[What is required]: Please put the rows below into a Markdown table with the columns No. and Line, numbering each line and leaving out blank ones.

Source records:
--- --- ---

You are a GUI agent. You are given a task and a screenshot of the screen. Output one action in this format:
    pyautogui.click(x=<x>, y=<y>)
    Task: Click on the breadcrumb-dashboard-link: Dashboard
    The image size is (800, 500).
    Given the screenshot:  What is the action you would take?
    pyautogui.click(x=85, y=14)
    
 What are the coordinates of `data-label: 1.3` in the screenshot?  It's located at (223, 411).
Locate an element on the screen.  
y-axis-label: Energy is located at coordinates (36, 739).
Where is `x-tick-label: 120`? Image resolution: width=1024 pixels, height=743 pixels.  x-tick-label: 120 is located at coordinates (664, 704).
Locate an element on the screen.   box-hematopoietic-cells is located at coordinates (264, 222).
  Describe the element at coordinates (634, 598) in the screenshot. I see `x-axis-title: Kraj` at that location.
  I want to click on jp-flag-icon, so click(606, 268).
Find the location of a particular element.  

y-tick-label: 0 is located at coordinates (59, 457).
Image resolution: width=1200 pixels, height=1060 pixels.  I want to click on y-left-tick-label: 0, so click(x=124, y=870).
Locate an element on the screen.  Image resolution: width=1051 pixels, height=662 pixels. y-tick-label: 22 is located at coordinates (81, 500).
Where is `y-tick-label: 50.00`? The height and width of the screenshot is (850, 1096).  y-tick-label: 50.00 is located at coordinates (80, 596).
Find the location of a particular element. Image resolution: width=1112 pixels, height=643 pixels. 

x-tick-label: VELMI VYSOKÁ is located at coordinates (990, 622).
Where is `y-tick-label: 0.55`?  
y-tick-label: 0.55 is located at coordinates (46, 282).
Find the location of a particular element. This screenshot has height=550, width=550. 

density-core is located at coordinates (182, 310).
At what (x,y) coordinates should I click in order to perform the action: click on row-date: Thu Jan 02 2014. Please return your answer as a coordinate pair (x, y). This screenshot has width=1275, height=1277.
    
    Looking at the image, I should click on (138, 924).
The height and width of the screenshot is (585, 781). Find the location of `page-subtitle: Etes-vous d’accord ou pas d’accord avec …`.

--- --- ---

[Result for this task]:
| No. | Line |
|---|---|
| 1 | You are a GUI agent. You are given a task and a screenshot of the screen. Output one action in this format: |
| 2 |     pyautogui.click(x=<x>, y=<y>) |
| 3 |     Task: Click on the breadcrumb-dashboard-link: Dashboard |
| 4 |     The image size is (800, 500). |
| 5 |     Given the screenshot:  What is the action you would take? |
| 6 |     pyautogui.click(x=85, y=14) |
| 7 |  What are the coordinates of `data-label: 1.3` in the screenshot?  It's located at (223, 411). |
| 8 | Locate an element on the screen.   |
| 9 | y-axis-label: Energy is located at coordinates (36, 739). |
| 10 | Where is `x-tick-label: 120`? Image resolution: width=1024 pixels, height=743 pixels.  x-tick-label: 120 is located at coordinates (664, 704). |
| 11 | Locate an element on the screen.   box-hematopoietic-cells is located at coordinates (264, 222). |
| 12 |   Describe the element at coordinates (634, 598) in the screenshot. I see `x-axis-title: Kraj` at that location. |
| 13 |   I want to click on jp-flag-icon, so click(606, 268). |
| 14 | Find the location of a particular element.   |
| 15 | y-tick-label: 0 is located at coordinates (59, 457). |
| 16 | Image resolution: width=1200 pixels, height=1060 pixels.  I want to click on y-left-tick-label: 0, so click(x=124, y=870). |
| 17 | Locate an element on the screen.  Image resolution: width=1051 pixels, height=662 pixels. y-tick-label: 22 is located at coordinates (81, 500). |
| 18 | Where is `y-tick-label: 50.00`? The height and width of the screenshot is (850, 1096).  y-tick-label: 50.00 is located at coordinates (80, 596). |
| 19 | Find the location of a particular element. Image resolution: width=1112 pixels, height=643 pixels.  |
| 20 | x-tick-label: VELMI VYSOKÁ is located at coordinates (990, 622). |
| 21 | Where is `y-tick-label: 0.55`?   |
| 22 | y-tick-label: 0.55 is located at coordinates (46, 282). |
| 23 | Find the location of a particular element. This screenshot has height=550, width=550.  |
| 24 | density-core is located at coordinates (182, 310). |
| 25 | At what (x,y) coordinates should I click in order to perform the action: click on row-date: Thu Jan 02 2014. Please return your answer as a coordinate pair (x, y). This screenshot has width=1275, height=1277. |
| 26 |     Looking at the image, I should click on (138, 924). |
| 27 | The height and width of the screenshot is (585, 781). Find the location of `page-subtitle: Etes-vous d’accord ou pas d’accord avec …`. |